Leroy O, d'Escrivan T, Devos P, Dubreuil L, Kipnis E, Georges H
Dept. of Intensive Care and Infectious Diseases, University of Lille, Chatiliez Hospital, 135 rue du Président Coty, 59208 Tourcoing, France.
Infection. 2005 Jun;33(3):129-35. doi: 10.1007/s15010-005-4021-8.
Inadequate initial antimicrobial therapy represents one of the factors associated with mortality of patients suffering from hospital-acquired pneumonia. According to its wide antimicrobial spectrum, imipenem belongs to the usual antibiotics proposed by current guidelines for such a therapy. However, major changes in the antibiotic susceptibility patterns of bacteria in the intensive care unit (ICU) have occurred. Our goal was to determine the incidence of hospital-acquired pneumonia (HAP) due to imipenem-resistant organism(s) in our ICU and to identify factors associated with such a resistance.
From January 1994 to December 2001, all consecutive patients admitted to our ICU for HAP or exhibiting HAP during their ICU stay were included in an observational cohort. Patients with a bacteriologically documented HAP were studied. For each causative pathogen, imipenem susceptibility was routinely determined. Patients with an HAP episode due to at least one imipenem-resistant causative organism were compared with patients who developed HAP in which all incriminated pathogens were imipenem susceptible.
235 patients were included in our observational cohort. Among them, 168 had an HAP episode with a bacteriologically proven infection. In 42 patients (25%), at least one causative organism was resistant to imipenem. The 44 imipenem-resistant organisms were Staphylococcus aureus (n = 15), Pseudomonas aeruginosa (n = 14), Stenotrophomonas maltophilia (n = 13), and Acinetobacter baumannii (n = 2). Multivariate analysis identified four significant independent factors associated with resistance of causative organism(s) to imipenem: prior use of a fluoroquinolone (AOR = 3.9; 95% CI: 1.8 to 8.8; p < 0.0001), prior use of an aminoglycoside (AOR = 2.6; CI: 1.2 to 5.9; p = 0.02), use of invasive blood pressure monitoring (AOR = 2.7; CI: 1.0 to 7.0; p = 0.04) and bilateral chest X-ray involvement (AOR = 2.6; CI: 1.1 to 5.8; p = 0.02).

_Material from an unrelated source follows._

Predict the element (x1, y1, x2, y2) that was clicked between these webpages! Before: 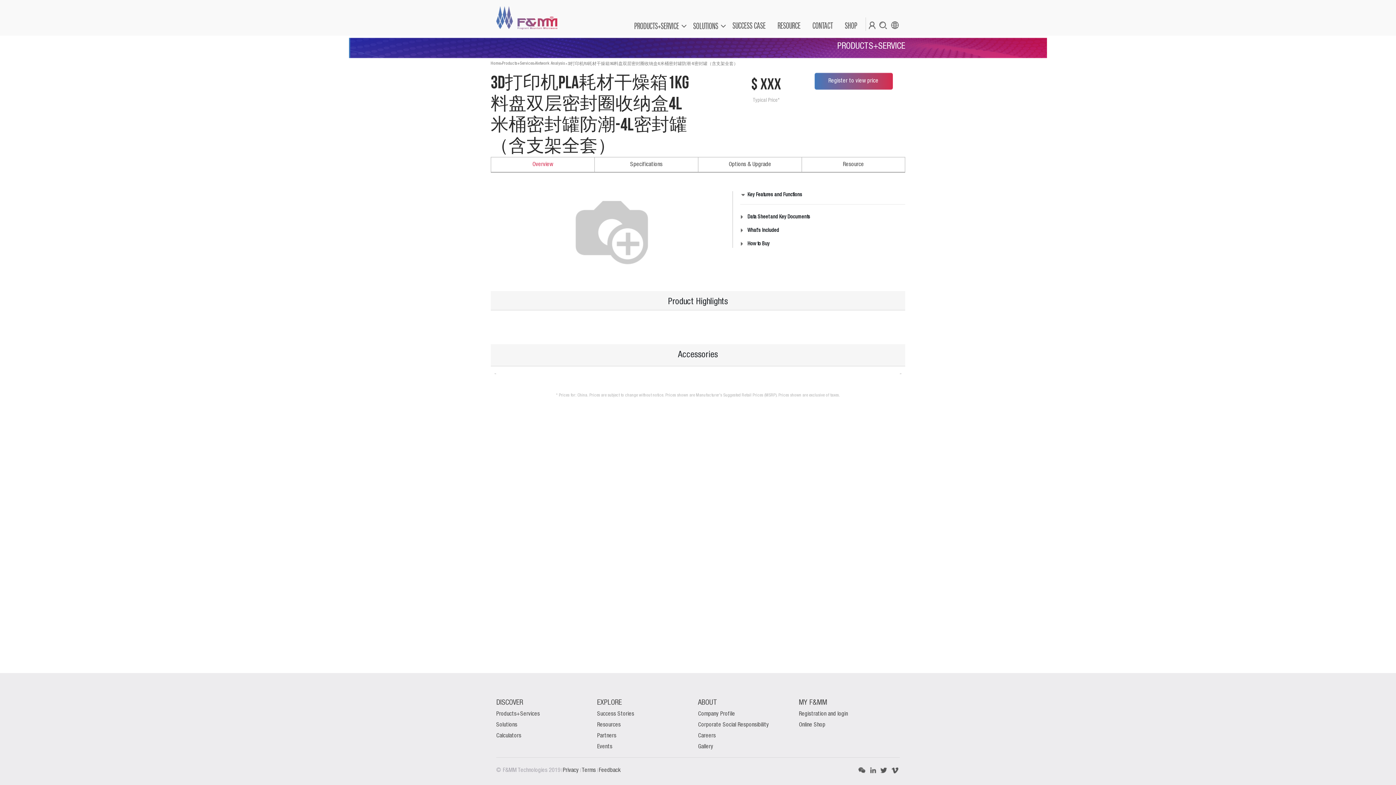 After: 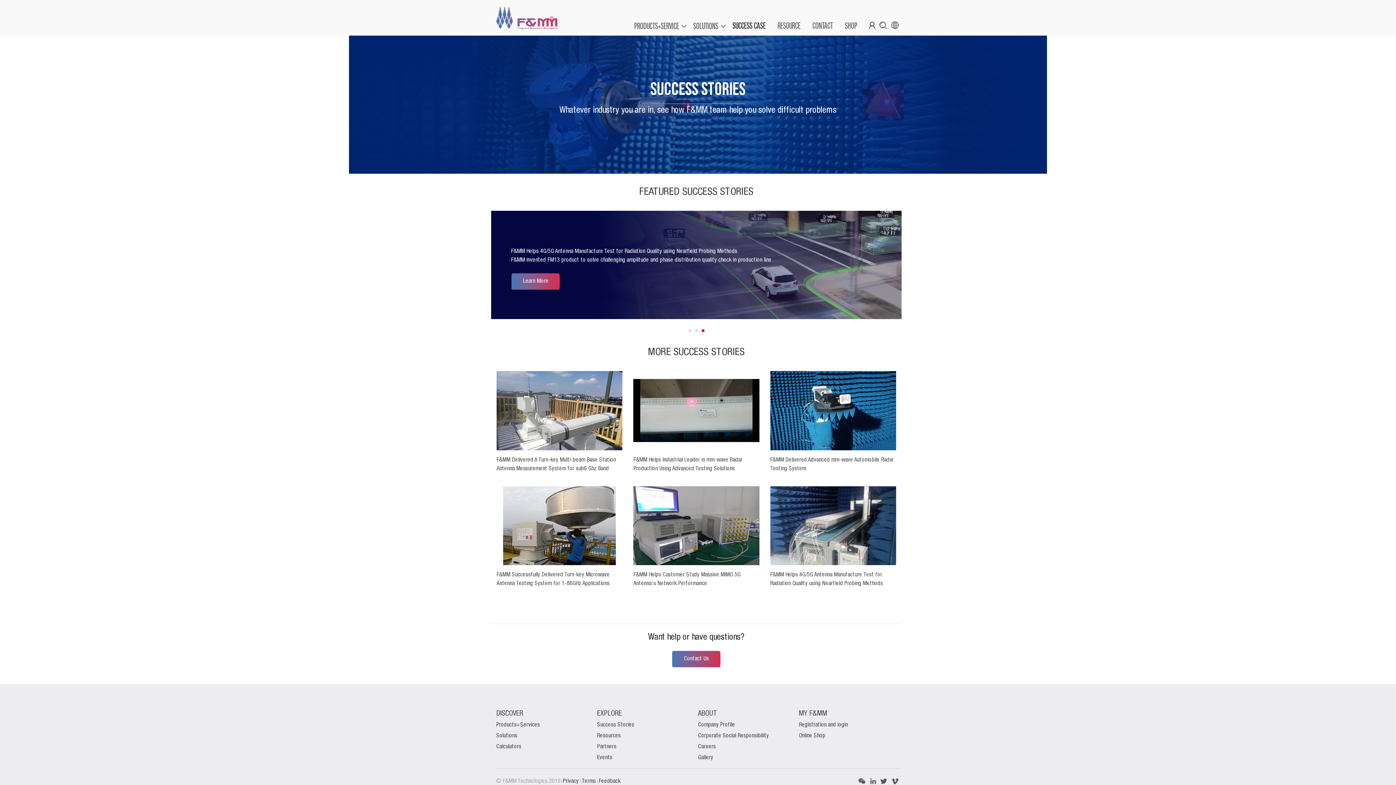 Action: bbox: (729, 16, 768, 35) label: SUCCESS CASE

Factors associated with potential inadequacy of imipenem used as the single antibiotic for initial empiric treatment for HAP were identified. When they are present, imipenem should be either combined with antibiotics such as vancomycin and ciprofloxacin or replaced with another broad-spectrum antimicrobial regimen.
初始抗菌治疗不足是与医院获得性肺炎患者死亡率相关的因素之一。根据其广泛的抗菌谱,亚胺培南属于当前此类治疗指南中推荐的常用抗生素。然而,重症监护病房(ICU)中细菌的抗生素敏感性模式已发生重大变化。我们的目标是确定我们ICU中由耐亚胺培南菌引起的医院获得性肺炎(HAP)的发生率,并确定与这种耐药性相关的因素。
从1994年1月至2001年12月,所有因HAP入住我们ICU或在ICU住院期间出现HAP的连续患者被纳入一个观察队列。对有细菌学记录的HAP患者进行研究。对于每种致病病原体,常规测定亚胺培南敏感性。将因至少一种耐亚胺培南致病生物体导致HAP发作的患者与所有涉案病原体对亚胺培南敏感的HAP患者进行比较。
235名患者被纳入我们的观察队列。其中,168名患者有细菌学证实感染的HAP发作。在42名患者(25%)中,至少一种致病生物体对亚胺培南耐药。44株耐亚胺培南菌为金黄色葡萄球菌(n = 15)、铜绿假单胞菌(n = 14)、嗜麦芽窄食单胞菌(n = 13)和鲍曼不动杆菌(n = 2)。多变量分析确定了与致病生物体对亚胺培南耐药相关的四个显著独立因素:先前使用氟喹诺酮类药物(比值比[AOR]=3.9;95%置信区间[CI]:1.8至8.8;p<0.0001)、先前使用氨基糖苷类药物(AOR = 2.6;CI:1.2至5.9;p = 0.02)、使用有创血压监测(AOR = 2.7;CI:1.0至7.0;p = 0.04)和双侧胸部X线受累(AOR = 2.6;CI:1.1至5.8;p = 0.02)。
确定了与将亚胺培南用作HAP初始经验性单一治疗抗生素的潜在不足相关的因素。当存在这些因素时,亚胺培南应与万古霉素和环丙沙星等抗生素联合使用或用另一种广谱抗菌方案替代。